No entanto, devemos nos perguntar qual é o lugar da concorrência no capitalismo consciente? A concorrência entra em todos os fundamentos. Quando o propósito de uma organização é claro, um concorrente contribui para dar força ao propósito, pois contribui na jornada da empresa e mostra oportunidades na sua forma de atuar, que muitas vezes parece ser inconsciente.

Outro exemplo é reconhecer que a interdependência dos stakeholders é uma forma concorrência, e que essa concorrência faz parte do sistema. Do contrário, estaríamos diante de um monopólio, ou seja, a tirania de uma única opção. E quando um monopólio é bom? Você conhece um monopólio bom? Quando se fala de monopólios, o jogo do mercado e de stakeholders não é saudável.

Cultura responsável é outra área de relevância, pois a forma com que tratamos nossos concorrentes estabelece um padrão comportamental para ser seguido interna e externamente. Esse tratamento diz quem você realmente é. Se você trabalha para aniquilar a concorrência, derrubar, destruir, o que isso diz sobre a sua forma de atuar? Será que não tem mais gente fazendo o mesmo dentro de sua organização com os concorrentes internos?

Por fim, a liderança vai ditar a forma de operar. Quando a liderança quer derrubar a concorrência, ela dá o exemplo de como devemos operar para subir na organização, aí se confirma que o propósito é mais do mesmo. Ou seja, não interessa criar um ecossistema consciente, importa apenas extrair o máximo do sistema para o ego da liderança.

Assim, pergunto: o que você tem apoiado? O que você tem promovido através da filantropia, bem como com suas decisões de compras e com a sua atenção? Essa energia determina o futuro que você está criando ou ajudando a criar. Entender como uma organização trata cada um de seus stakeholders, inclusive a concorrência, diz muito do nível de consciência que a empresa tem.

Trader Joe’s versus Whole Foods

Para dar um exemplo de como organizações conscientes lidam com a concorrência, vou voltar ao meu primeiro Conscious Capitalism CEO Summit em 2010. Único brasileiro na sala com 80 CEOs extraordinários, como John Mackey, Howard Schultz, Dough Rauch e outros.

Naquela conferência, Doug Rauch, que na época era CEO da rede de varejo Trader Joe’s, afirmou categoricamente, diante de todos os presidentes presentes, que o Whole Foods, seu maior concorrente, os fazia melhor. No mesmo evento, John Mackey, CEO e cofundador do Whole Foods, e fundador do movimento capitalismo consciente internacional, compartilhou a mesma afirmação: “O Trader Joe’s nos faz melhor!”

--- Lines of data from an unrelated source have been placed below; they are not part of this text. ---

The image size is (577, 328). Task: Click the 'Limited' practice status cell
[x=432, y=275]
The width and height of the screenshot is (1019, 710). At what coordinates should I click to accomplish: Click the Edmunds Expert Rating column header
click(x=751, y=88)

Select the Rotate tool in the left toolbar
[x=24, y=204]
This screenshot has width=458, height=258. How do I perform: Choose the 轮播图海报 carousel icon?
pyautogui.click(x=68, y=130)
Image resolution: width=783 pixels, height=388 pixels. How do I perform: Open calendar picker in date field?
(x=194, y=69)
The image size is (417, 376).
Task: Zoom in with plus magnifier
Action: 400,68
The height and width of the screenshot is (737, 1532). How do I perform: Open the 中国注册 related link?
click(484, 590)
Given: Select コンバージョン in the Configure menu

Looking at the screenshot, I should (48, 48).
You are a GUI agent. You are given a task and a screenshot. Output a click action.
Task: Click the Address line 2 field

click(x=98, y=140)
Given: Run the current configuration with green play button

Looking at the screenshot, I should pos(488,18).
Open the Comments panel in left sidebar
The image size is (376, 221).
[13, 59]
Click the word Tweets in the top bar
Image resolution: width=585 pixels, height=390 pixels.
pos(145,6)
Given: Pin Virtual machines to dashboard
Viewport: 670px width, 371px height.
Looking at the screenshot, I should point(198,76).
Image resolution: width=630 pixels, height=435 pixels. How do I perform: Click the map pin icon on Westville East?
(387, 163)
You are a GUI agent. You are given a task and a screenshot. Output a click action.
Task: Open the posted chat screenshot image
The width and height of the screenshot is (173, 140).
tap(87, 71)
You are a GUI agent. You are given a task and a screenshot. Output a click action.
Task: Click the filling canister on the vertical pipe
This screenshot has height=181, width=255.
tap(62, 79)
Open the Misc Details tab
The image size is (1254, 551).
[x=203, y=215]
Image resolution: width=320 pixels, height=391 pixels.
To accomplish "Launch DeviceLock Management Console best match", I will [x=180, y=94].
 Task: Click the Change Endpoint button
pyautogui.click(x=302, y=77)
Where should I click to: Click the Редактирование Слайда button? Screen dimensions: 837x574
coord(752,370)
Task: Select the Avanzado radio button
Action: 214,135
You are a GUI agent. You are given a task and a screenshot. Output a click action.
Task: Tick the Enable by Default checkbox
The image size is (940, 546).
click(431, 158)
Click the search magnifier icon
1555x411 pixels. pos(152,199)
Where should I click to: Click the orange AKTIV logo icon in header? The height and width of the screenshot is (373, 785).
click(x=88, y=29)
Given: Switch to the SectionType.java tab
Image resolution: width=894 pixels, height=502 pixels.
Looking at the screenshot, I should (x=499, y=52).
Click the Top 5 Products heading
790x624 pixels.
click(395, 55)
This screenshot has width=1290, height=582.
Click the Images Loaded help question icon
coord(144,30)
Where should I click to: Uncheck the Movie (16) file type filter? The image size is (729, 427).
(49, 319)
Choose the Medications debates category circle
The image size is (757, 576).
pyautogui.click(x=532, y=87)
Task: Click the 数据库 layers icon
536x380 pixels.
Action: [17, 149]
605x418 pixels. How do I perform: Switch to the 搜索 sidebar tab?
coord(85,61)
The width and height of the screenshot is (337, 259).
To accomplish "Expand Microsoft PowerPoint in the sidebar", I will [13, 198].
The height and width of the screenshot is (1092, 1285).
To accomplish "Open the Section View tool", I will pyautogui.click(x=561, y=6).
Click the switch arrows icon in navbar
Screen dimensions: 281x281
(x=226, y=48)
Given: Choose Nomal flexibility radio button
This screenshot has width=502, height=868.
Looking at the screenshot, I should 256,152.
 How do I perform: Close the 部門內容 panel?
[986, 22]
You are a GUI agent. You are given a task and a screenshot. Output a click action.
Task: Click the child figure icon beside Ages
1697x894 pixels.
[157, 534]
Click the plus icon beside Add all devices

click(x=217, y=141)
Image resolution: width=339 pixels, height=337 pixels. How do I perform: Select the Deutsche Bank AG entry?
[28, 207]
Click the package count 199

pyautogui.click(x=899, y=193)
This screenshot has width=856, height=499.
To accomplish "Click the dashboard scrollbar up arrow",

O seu concorrente te faz melhor, ótimo. Você trabalha para derrubar seu concorrente, você tem um problema de qualidade, de falta de propósito e de rumo. Além disso, você não tem uma referência interna, tem uma necessidade de poder, tirania, e realmente não se preocupa com ninguém exceto você. Em suma, uma liderança egocêntrica que não serve mais para melhorar o mundo. Talvez tenha um pouco de Donald Trump dentro de você – já parou para pensar nisso?

Mais cedo ou mais tarde, as pessoas vão reconhecer a sua verdadeira essência. Você pode enganar pouca gente por muito tempo, ou muita gente por pouco tempo. No entanto, você não consegue enganar muita gente por muito tempo.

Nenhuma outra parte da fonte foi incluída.